§ Problem requirements
Copy the entries below without any change, from the line containing "What do you see at coordinates (974, 765)" through the line containing "(1232, 128).", with both of those lines included.

Stored data entries:
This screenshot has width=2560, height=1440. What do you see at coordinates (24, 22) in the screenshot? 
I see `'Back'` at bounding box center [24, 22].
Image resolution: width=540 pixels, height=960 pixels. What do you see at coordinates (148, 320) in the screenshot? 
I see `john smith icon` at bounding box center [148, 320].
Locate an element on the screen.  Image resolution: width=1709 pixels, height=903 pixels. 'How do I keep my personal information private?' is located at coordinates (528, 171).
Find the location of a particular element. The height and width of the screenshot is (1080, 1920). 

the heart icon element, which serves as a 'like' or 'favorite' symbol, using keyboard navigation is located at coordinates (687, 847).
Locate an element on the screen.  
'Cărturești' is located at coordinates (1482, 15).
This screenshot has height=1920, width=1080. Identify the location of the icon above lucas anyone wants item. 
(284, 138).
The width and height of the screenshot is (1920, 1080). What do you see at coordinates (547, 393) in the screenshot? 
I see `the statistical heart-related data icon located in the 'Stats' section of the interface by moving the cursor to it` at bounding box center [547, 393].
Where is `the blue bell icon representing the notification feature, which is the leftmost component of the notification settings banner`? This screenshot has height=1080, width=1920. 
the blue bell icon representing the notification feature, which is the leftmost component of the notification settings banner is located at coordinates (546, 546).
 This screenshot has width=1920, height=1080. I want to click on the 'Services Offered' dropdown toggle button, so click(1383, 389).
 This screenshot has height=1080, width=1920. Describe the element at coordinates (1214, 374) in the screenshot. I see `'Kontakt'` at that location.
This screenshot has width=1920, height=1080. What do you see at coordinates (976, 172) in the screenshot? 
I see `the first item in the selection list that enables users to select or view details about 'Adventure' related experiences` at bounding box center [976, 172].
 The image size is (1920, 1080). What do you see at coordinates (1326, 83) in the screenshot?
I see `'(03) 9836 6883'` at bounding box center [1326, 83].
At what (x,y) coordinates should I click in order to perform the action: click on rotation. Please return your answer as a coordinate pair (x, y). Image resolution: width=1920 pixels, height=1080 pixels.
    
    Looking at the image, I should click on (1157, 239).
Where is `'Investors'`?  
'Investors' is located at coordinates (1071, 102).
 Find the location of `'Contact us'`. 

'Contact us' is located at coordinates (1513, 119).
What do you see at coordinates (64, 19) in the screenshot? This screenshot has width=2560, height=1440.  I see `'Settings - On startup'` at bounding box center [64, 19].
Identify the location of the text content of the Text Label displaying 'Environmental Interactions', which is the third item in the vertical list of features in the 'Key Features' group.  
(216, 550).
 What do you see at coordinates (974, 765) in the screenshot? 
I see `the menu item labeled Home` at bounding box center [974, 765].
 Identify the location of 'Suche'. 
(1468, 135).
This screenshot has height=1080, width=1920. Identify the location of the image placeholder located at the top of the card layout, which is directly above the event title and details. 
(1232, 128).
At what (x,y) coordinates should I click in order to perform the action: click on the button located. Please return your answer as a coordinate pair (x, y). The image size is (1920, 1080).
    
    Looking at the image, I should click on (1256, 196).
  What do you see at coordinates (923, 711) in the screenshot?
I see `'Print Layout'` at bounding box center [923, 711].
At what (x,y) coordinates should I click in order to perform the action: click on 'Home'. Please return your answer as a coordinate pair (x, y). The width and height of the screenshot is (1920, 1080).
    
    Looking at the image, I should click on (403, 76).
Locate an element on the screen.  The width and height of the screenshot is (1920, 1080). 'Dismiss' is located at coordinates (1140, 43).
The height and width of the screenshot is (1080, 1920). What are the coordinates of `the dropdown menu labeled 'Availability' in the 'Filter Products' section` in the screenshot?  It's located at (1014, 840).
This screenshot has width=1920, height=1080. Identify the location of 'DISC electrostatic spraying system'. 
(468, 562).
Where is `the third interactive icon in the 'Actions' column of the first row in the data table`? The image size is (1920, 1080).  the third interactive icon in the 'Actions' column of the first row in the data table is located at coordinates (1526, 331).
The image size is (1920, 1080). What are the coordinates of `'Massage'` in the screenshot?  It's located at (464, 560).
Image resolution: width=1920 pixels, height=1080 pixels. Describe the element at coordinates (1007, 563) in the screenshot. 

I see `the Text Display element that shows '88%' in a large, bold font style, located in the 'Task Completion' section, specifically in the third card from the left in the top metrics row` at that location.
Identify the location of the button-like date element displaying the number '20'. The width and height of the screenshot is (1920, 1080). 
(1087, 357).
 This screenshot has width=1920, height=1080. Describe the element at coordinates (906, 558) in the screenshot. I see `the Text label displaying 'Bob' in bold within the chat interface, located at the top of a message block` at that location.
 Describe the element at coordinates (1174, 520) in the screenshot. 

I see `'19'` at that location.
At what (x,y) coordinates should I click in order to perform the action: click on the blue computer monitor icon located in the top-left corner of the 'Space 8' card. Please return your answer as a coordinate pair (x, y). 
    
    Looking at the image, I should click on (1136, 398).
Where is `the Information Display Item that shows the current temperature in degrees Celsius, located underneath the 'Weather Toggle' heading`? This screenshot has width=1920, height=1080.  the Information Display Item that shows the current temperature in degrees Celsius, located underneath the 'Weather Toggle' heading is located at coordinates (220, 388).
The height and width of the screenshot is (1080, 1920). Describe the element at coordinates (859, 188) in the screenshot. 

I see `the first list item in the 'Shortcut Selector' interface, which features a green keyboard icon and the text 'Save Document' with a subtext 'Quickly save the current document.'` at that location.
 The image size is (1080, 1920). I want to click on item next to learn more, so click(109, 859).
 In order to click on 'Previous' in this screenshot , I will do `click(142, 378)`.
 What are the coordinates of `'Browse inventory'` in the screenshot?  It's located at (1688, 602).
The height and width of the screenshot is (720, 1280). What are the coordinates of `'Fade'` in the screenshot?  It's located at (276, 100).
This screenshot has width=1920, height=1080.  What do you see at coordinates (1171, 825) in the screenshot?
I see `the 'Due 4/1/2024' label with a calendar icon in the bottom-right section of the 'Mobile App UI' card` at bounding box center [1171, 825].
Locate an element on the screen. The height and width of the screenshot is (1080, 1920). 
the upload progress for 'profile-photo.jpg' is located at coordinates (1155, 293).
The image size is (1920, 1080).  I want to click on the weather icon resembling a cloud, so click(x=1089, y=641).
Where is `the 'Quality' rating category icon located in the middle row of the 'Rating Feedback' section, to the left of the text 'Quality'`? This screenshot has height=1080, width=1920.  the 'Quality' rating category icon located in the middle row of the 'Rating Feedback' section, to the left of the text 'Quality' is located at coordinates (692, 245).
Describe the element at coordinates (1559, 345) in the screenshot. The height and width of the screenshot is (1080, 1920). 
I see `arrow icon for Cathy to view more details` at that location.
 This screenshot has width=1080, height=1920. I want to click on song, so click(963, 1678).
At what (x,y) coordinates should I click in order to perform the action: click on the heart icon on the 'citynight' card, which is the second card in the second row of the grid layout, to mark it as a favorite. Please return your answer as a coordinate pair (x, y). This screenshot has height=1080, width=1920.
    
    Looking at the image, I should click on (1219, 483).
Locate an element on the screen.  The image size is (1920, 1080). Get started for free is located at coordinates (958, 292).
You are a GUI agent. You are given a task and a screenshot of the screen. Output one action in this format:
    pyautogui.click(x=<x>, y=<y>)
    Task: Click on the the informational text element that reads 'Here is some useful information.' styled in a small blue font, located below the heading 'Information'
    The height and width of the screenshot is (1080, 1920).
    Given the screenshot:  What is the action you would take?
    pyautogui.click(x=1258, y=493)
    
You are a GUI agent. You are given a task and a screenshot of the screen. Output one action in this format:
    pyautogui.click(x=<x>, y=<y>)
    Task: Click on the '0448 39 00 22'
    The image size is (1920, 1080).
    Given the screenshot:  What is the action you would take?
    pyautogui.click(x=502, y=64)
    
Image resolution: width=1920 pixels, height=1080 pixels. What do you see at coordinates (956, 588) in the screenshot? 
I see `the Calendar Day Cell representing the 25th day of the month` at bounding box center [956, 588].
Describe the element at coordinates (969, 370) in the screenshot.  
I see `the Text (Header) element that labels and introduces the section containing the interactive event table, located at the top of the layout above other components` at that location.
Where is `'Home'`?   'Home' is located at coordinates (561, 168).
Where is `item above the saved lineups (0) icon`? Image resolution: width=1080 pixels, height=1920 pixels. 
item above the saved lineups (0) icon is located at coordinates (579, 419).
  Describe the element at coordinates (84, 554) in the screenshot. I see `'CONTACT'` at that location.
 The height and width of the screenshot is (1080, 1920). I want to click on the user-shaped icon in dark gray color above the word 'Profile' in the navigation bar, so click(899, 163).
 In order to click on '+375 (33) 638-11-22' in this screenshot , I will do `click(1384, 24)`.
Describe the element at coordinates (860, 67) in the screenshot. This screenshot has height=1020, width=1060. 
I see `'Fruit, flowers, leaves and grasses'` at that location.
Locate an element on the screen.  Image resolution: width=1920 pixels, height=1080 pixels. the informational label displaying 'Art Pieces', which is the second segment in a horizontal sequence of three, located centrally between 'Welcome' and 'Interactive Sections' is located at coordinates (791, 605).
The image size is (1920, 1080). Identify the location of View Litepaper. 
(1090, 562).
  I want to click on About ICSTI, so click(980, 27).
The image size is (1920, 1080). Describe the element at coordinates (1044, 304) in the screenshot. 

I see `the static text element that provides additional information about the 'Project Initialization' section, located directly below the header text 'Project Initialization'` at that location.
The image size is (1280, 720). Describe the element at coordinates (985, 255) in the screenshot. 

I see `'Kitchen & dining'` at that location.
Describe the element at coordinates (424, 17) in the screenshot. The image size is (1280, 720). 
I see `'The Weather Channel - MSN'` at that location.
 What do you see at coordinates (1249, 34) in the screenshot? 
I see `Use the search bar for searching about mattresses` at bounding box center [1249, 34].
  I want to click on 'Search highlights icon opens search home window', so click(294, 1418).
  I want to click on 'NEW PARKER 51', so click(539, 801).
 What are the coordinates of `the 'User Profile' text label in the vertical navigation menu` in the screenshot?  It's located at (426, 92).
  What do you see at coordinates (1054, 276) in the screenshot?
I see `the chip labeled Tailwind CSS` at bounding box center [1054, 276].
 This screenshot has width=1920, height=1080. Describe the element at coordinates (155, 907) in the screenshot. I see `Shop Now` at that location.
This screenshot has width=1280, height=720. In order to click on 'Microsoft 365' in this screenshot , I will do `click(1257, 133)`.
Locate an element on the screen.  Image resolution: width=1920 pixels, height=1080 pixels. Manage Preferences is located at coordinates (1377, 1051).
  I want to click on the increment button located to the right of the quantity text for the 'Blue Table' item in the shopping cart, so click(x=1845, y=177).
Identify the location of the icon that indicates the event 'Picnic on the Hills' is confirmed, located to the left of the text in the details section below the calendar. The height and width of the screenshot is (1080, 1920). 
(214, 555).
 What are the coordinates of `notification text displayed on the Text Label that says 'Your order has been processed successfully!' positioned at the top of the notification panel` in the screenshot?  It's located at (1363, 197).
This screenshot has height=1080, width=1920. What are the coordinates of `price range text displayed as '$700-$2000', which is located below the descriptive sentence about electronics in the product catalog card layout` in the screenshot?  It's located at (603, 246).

§ Correct response
 What do you see at coordinates (974, 765) in the screenshot? 
I see `the menu item labeled Home` at bounding box center [974, 765].
 Identify the location of 'Suche'. 
(1468, 135).
This screenshot has height=1080, width=1920. Identify the location of the image placeholder located at the top of the card layout, which is directly above the event title and details. 
(1232, 128).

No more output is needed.